◆ **Task to carry out**: From the records below, copy the lines that include "computer".

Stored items

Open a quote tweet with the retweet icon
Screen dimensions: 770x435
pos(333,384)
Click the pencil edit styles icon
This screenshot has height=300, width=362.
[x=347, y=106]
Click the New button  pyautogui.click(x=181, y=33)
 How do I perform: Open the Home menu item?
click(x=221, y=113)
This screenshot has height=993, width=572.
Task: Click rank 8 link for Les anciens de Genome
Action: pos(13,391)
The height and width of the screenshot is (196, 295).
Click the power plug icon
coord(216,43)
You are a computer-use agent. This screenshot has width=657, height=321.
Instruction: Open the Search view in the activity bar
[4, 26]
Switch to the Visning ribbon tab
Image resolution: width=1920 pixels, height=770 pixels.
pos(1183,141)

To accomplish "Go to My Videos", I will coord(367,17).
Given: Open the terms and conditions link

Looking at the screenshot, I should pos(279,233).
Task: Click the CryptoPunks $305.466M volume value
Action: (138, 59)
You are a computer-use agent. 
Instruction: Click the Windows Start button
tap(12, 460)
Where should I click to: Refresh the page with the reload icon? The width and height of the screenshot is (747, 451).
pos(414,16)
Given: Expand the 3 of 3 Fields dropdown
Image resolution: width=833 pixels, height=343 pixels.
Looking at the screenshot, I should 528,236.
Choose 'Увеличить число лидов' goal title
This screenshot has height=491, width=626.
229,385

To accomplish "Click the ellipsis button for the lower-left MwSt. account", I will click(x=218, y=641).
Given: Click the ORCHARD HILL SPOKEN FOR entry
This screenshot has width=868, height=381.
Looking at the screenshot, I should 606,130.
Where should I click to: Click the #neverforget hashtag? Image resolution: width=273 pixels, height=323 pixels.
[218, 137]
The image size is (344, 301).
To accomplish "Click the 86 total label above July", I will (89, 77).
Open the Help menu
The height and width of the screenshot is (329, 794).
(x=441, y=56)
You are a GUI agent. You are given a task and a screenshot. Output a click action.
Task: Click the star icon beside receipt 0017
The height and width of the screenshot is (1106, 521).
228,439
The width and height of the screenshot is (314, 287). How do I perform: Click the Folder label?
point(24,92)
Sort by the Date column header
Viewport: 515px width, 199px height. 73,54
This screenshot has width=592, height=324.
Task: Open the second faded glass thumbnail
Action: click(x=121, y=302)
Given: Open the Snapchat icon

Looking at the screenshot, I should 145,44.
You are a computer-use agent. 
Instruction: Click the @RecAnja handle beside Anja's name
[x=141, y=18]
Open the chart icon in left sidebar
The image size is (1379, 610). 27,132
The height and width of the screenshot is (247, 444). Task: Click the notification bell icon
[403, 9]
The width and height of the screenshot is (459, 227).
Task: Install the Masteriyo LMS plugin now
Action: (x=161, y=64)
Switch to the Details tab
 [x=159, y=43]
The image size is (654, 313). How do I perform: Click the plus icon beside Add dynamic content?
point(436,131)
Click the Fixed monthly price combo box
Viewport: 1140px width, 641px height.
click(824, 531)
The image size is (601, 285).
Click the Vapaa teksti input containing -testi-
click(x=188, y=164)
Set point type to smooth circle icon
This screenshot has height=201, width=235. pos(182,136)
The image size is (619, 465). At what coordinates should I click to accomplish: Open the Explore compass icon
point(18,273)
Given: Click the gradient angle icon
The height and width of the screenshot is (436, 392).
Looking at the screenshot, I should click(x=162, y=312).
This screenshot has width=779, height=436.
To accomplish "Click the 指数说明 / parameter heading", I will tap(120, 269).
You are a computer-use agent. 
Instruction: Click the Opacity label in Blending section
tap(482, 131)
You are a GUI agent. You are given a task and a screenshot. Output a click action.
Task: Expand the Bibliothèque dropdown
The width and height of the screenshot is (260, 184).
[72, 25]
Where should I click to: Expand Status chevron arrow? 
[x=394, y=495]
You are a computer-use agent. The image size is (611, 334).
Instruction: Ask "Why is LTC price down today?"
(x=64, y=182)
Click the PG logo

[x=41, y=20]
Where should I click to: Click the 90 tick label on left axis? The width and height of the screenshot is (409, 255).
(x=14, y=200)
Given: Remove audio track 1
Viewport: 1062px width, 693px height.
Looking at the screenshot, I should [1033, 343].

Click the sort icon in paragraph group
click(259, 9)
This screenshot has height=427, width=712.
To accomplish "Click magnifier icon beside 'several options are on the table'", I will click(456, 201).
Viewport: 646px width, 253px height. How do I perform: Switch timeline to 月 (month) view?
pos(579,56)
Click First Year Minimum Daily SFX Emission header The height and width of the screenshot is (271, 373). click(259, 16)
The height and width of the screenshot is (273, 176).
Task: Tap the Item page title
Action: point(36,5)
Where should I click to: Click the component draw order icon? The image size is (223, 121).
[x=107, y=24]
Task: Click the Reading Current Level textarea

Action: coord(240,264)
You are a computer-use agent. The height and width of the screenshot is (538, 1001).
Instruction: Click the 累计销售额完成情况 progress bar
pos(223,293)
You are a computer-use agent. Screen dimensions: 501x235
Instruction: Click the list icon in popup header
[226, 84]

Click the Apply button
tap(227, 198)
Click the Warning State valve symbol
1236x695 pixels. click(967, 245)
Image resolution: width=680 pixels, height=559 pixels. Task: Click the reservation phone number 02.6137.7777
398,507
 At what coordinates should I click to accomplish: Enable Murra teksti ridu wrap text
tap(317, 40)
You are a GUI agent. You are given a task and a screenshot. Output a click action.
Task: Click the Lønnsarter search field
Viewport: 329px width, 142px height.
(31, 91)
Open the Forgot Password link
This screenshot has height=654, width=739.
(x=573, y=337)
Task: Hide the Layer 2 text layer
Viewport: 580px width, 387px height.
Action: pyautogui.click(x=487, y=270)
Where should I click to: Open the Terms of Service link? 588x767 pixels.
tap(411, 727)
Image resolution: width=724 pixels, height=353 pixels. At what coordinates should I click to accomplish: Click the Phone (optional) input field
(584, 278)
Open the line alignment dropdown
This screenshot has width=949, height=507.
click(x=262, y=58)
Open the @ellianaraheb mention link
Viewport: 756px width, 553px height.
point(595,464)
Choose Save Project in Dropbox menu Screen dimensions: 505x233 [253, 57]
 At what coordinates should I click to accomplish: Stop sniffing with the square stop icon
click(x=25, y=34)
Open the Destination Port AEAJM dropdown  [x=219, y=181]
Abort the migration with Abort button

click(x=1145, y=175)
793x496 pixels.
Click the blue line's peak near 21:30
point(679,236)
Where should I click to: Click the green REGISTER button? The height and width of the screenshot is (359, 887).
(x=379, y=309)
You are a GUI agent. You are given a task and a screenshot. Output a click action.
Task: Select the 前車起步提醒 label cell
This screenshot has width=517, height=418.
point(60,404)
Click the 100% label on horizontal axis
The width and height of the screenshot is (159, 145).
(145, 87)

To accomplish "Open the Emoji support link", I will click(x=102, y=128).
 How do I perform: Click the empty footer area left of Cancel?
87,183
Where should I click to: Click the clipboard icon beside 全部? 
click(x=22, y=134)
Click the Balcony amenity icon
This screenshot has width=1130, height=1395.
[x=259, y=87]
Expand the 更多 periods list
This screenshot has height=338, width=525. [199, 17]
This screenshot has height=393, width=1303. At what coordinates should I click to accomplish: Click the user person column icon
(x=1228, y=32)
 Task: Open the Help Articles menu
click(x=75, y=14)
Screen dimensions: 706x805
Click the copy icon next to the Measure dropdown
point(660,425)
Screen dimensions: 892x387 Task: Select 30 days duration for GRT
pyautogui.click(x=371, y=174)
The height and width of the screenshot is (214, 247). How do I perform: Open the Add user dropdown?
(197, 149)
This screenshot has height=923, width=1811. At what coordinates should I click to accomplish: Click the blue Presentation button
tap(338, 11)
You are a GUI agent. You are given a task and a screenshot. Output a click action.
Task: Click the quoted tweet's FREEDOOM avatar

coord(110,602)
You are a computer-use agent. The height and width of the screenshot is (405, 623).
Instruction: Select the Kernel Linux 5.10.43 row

◆ **Reply to the task**:
You are a computer-use agent. This screenshot has width=657, height=321.
You are a computer-use agent. 
You are a computer-use agent. 
You are a computer-use agent. 
You are a computer-use agent. The image size is (611, 334).
You are a computer-use agent. The height and width of the screenshot is (538, 1001).
You are a computer-use agent. Screen dimensions: 501x235
You are a computer-use agent. The height and width of the screenshot is (405, 623).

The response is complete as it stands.